No links today. Instead, here are some scattered thoughts on comics I've been reading. I suppose it's a somewhat conservative list, but it's what is at hand at the moment, and what I felt like writing about. There are lots of things missing but, y'know, I only get this energy going every so often, so here goes...
What a thing. I know this was completed two years ago, but reading the three books in a single volume is an entirely different (and recommended) experience. It does not let the protagonist, Doug, off the hook for his recklessness. His culpability in the emotional devastation he has caused is not excused. It is explored, relentlessly, in the only terms available to him — comics, a la Herge and Romita. And Burns’ empathy allows the sub-narrative, which tracks Nitnit (a Doug dream figure) in a beige-hued nightmare world, to flourish. Formally, there is so much about comics in there, in the sense of image repetition and immersion/escapism.It’s one of the best graphic novels I’ve ever read. And the larger project around the book (Johnny 23, the Nit Nit portfolio, the current books from Cornelius, Vortex and Love Nest) make this a territory richer than any Burns has explored. It’s like he just keeps going, and makes us realize how an artist can blend aesthetic and procedural obsessions (here I think of Burns’ Marvel Try-Out Comic as key to Last Look) with an emotional core that clearly keeps this moving forward. The images in these other projects continue the world of Doug's obsessions, but blend them with the author's creating a kind of meta-fictional art that thrums with authenticity and urgency.
Vanessa Davis: Summer / Autumn Hours (online only)
These are among the most naturally funny and heartbreaking comics being published today. What strikes me the most is Vanessa’s natural line and sense of space and color. It’s a kind of calligraphic approach that seems informal, but could come with years of practice. She’s able to condense so much emotion and wisdom into a few pages. With the basic backdrop of the summer season as her narrative thread, Davis takes us through memories, physical transitions, and geographic relocations, all in an even tone, from comedy (the peculiar problem of sweater weather and the definitions of fancy) to real sadness (an elderly parent, a dead one; intense anger). In Davis’s work, an umbrella base becomes totemic in a tough, and not at all romantic way, and the habits of beavers provide some comfort in dealing with humanity’s foibles. I love these comics. Also remarkable is that the Paris Review is regularly running comics on its web site. And phenomenal comics, too.

- [Required task]:
Please reproduce word for word the stretch of the comics reading notes from "No links today." through "so here goes...".

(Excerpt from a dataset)
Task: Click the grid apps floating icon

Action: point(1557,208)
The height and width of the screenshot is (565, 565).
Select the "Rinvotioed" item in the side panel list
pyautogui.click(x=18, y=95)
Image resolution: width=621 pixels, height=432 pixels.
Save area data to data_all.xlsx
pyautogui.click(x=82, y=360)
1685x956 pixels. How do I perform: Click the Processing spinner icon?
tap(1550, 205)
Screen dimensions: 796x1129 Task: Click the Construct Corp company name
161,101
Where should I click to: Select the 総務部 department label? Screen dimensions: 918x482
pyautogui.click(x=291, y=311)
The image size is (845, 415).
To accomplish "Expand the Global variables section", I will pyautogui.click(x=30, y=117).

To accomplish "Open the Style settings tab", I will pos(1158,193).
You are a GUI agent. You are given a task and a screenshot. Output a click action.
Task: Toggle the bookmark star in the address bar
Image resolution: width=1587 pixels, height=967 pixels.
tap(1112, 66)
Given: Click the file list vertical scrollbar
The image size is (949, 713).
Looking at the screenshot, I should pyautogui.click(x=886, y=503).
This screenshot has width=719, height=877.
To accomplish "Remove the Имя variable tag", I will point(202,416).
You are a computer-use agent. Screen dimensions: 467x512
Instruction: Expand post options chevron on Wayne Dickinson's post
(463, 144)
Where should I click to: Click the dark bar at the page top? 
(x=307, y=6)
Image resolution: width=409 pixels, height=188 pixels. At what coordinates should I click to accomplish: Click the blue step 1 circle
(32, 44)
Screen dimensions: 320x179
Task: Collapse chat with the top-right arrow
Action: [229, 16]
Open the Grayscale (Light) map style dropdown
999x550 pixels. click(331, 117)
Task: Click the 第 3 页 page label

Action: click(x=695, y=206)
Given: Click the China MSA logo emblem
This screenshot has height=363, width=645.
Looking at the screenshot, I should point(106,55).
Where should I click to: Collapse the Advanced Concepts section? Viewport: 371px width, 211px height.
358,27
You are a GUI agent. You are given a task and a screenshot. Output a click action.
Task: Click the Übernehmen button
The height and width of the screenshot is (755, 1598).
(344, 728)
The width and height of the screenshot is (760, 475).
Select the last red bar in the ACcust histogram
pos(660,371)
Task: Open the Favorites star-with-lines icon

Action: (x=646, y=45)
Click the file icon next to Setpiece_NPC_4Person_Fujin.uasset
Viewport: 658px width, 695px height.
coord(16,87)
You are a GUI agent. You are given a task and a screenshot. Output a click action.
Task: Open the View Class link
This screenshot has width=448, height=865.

- [Solution for this problem]:
No links today. Instead, here are some scattered thoughts on comics I've been reading. I suppose it's a somewhat conservative list, but it's what is at hand at the moment, and what I felt like writing about. There are lots of things missing but, y'know, I only get this energy going every so often, so here goes...